*** Excerpt ***

Weight decay - Does it change layers with no gradients?

I optimize some parts of a model, while other parts are set fixed with requires_grad_(False).
Doesn’t weight decay change the weights of the layers, whose requires_grad is set to False, even if inputs are forwarded through these layers?
What about the case of a layer, whose requires_grad is set to True, but inputs are not forwarded through it during this optimization step?
Thanks

I don’t think so.
When I look here, I notice that they just pass the paremeters that require the grandient to F.adam, who in turn uses it for its computations.

2 Likes

Yeah as stated by @pascal_notsawo , you pass model.parameters() into the optimizer it automatically removes the tensors with requires_grad = False. So the weight decay will not effect them as they are no longer part of the optimization process.
For the second case, if the inputs are not forwarded then the weight decay will still effect them, this you can check by plotting them on tensorboard or any other visualization

2 Likes

Thank you.
I guess that the second case does not occur when the optimization step is done after zero_grad(set_to_none=True), does it?

The set_to_none=True is just a way to speed-up the zeroing of your gradient attributes. So, it shouldn’t change anything to do with weight decay.

It’s quicker to set all your param.grad attributes to None rather than torch.zeros_like!

1 Like

Thank you.

*** Listing ***

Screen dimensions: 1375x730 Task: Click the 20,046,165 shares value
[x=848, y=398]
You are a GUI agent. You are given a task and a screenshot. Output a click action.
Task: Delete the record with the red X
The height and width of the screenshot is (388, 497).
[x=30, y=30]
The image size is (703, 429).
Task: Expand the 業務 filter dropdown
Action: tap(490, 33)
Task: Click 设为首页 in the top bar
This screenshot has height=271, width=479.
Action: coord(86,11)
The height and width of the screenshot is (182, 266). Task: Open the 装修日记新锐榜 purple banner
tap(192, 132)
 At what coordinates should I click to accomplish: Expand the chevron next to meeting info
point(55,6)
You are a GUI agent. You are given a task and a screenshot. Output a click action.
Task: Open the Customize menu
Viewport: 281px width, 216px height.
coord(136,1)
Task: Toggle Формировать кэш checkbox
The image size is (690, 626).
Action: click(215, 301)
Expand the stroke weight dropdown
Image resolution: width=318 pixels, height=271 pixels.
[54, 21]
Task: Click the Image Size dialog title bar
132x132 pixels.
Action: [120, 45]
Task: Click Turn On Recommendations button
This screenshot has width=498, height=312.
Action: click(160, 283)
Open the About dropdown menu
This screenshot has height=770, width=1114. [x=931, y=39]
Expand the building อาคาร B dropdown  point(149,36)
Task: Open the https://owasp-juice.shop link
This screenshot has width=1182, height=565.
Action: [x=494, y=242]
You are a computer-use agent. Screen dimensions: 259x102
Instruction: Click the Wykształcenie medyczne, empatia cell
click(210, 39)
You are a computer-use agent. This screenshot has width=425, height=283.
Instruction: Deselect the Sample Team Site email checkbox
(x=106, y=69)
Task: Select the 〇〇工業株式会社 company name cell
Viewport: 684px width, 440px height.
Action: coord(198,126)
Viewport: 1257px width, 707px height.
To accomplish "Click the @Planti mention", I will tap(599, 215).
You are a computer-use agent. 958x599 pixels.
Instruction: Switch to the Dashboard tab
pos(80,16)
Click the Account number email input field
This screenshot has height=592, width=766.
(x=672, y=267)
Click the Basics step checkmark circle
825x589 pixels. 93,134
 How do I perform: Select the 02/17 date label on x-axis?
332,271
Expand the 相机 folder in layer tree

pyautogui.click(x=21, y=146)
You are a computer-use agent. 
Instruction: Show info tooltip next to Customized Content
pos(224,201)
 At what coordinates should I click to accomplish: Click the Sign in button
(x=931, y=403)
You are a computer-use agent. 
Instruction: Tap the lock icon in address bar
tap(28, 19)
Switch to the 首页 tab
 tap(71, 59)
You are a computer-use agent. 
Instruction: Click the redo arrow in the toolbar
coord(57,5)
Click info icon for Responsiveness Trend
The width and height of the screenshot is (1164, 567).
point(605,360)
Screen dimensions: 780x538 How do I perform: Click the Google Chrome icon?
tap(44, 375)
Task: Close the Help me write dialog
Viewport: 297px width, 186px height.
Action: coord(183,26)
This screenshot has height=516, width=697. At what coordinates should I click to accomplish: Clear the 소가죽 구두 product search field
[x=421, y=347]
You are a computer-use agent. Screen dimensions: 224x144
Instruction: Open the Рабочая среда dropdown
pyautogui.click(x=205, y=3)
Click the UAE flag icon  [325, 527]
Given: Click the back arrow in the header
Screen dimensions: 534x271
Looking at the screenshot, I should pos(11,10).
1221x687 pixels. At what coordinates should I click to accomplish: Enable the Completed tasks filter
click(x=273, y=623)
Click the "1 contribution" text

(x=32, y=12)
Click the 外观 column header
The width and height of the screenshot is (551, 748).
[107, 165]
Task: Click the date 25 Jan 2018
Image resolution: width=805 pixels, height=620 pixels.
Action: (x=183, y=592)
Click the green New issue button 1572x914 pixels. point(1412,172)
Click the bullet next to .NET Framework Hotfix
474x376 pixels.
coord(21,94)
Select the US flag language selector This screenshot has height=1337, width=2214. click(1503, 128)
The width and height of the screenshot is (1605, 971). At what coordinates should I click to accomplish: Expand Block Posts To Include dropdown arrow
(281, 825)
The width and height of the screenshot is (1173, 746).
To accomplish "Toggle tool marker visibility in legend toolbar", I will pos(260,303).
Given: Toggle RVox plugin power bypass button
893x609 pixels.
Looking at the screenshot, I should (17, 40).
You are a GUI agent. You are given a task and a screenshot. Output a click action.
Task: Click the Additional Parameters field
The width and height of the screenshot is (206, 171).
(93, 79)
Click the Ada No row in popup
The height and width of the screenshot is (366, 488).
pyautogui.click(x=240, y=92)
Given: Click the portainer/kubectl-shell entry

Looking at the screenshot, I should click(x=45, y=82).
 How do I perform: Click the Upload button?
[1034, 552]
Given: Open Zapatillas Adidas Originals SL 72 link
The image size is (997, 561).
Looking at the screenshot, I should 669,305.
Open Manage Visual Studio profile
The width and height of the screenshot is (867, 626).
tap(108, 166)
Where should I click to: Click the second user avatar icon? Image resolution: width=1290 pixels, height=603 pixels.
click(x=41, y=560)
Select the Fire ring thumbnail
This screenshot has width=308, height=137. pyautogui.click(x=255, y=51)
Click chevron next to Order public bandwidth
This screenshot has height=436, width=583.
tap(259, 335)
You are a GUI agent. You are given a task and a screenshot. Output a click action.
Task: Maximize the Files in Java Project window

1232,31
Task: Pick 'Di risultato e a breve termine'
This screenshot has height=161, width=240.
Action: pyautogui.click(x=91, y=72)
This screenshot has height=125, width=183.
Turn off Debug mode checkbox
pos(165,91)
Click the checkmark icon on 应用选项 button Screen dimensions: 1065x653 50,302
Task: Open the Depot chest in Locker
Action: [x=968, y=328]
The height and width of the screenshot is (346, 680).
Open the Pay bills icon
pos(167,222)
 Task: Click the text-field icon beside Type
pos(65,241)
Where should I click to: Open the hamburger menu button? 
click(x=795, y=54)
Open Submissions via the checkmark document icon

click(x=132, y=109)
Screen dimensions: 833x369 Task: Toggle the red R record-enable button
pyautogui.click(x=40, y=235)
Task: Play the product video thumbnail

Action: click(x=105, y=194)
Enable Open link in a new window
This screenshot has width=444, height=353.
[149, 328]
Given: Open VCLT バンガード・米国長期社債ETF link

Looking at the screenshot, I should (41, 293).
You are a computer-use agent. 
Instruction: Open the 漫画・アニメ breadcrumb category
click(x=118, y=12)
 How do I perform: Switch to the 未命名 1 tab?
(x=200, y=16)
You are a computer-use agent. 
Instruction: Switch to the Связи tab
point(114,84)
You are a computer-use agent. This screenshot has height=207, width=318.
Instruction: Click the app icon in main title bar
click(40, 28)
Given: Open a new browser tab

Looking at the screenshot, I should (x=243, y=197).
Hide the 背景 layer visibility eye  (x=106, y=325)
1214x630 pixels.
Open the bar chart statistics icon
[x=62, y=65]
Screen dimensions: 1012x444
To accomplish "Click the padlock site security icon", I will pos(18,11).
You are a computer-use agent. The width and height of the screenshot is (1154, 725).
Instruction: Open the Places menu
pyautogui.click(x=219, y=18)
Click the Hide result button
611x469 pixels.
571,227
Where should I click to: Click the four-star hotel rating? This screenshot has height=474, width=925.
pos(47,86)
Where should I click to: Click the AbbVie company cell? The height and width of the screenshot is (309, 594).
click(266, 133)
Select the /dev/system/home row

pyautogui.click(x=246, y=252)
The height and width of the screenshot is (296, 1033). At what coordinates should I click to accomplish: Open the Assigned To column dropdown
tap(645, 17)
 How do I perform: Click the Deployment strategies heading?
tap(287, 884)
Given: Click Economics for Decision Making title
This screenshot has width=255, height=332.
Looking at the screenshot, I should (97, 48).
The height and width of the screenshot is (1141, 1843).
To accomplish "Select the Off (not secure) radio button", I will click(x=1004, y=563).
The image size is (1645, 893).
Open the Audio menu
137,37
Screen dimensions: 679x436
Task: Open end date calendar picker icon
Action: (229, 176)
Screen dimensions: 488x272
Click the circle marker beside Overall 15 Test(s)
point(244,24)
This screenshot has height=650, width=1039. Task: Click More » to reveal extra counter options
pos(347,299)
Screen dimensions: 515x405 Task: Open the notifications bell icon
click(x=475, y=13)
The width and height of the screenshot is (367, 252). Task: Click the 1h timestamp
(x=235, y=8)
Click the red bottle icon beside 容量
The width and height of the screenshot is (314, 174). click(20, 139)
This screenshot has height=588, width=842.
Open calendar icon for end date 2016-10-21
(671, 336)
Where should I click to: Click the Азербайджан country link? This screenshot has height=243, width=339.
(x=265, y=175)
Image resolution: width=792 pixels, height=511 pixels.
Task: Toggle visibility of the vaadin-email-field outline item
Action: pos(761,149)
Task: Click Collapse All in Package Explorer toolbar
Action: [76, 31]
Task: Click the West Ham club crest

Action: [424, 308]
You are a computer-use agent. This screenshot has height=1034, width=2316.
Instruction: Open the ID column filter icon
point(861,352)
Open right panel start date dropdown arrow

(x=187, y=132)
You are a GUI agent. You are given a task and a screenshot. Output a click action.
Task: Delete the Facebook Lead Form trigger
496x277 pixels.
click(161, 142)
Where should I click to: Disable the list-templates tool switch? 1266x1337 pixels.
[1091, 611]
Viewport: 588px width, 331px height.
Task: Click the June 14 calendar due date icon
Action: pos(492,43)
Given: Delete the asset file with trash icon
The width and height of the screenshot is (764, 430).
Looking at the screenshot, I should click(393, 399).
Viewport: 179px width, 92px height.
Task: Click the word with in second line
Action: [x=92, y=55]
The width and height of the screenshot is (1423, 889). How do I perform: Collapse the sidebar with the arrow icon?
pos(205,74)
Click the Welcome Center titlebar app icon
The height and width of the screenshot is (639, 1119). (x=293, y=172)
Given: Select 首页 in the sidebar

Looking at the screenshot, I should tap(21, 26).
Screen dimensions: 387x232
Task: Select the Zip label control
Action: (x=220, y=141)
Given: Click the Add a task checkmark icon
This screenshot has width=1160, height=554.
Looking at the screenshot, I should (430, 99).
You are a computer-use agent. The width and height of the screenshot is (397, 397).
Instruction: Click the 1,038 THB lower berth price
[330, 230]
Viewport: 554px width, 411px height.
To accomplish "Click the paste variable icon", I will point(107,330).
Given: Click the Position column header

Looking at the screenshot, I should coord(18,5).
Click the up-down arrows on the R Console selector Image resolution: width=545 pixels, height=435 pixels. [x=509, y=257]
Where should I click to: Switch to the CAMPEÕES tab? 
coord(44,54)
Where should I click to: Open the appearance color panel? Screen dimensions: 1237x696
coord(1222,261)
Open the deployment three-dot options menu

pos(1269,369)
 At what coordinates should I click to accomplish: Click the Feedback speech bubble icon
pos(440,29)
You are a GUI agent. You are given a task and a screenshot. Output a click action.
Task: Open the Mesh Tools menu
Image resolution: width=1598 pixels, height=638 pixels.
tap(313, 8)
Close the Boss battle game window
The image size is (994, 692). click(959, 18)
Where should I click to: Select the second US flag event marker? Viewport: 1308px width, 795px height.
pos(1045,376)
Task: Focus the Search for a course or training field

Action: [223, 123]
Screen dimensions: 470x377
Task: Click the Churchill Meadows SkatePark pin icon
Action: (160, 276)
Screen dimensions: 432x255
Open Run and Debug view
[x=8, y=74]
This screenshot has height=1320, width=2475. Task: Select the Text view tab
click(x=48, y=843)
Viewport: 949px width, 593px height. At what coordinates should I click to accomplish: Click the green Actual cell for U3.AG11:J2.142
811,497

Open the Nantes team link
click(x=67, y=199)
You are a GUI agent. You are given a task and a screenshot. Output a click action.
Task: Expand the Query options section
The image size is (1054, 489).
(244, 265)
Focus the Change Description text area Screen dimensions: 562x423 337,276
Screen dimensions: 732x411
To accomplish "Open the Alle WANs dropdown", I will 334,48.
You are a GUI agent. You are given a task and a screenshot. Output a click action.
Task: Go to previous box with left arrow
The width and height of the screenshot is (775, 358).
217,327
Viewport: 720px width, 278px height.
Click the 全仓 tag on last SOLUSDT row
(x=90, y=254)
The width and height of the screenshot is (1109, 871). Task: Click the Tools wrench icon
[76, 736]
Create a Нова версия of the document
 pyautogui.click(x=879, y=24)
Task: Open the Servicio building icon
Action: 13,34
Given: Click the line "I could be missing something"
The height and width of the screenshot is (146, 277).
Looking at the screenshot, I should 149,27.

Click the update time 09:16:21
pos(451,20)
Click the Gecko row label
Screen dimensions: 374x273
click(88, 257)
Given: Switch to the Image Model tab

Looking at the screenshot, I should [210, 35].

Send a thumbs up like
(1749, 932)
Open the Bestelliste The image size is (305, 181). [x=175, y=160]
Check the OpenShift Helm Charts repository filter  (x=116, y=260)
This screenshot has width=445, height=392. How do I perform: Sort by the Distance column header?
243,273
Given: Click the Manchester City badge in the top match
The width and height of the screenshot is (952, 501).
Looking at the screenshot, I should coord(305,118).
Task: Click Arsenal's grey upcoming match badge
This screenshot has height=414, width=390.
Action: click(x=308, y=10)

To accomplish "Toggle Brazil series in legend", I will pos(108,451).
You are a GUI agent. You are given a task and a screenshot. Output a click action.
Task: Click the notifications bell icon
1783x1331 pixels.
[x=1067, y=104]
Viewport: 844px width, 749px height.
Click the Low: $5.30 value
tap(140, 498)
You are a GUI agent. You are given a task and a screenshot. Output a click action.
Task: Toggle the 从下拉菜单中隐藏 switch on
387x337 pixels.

***

__Problems__.
a) In the weight decay thread, what does the reply say set_to_none=True is for?
b) Please extend the forum thread on weight decay past its last post.

__Answers to the exercise__.
a) It is a way to speed up the zeroing of the gradient attributes.

b)
How does the weight decay still affect parameters of a layer, which no inputs are forwarded through it as @shivammehta007 said?
It seems that the gradients of this layer will remain None after the backward process, so these parameters will no be appended to params_with_grad in the step function. Then, it seems that these parameters will not be iterated over in F.adam and weight decay will not be applied on these parameters as @pascal_notsawo said.
By the way, according to zero_grad, it indeed does not zero parameters, which are already set to None, so set_to_none indeed does not change the situation.

I’m not sure 100% on the phasing of the statement but I assume you mean ‘forwarding’ as in calling a particular Module/Layer within your model? If this is true, then a particular layer within your network that doesn’t take any input data and just applies arithmetic to intermediate layers might not have a grad_fn (depending on the arithmetic at play) in the case of no grad_fn it’d be skipped by the optimizer step method (as you said)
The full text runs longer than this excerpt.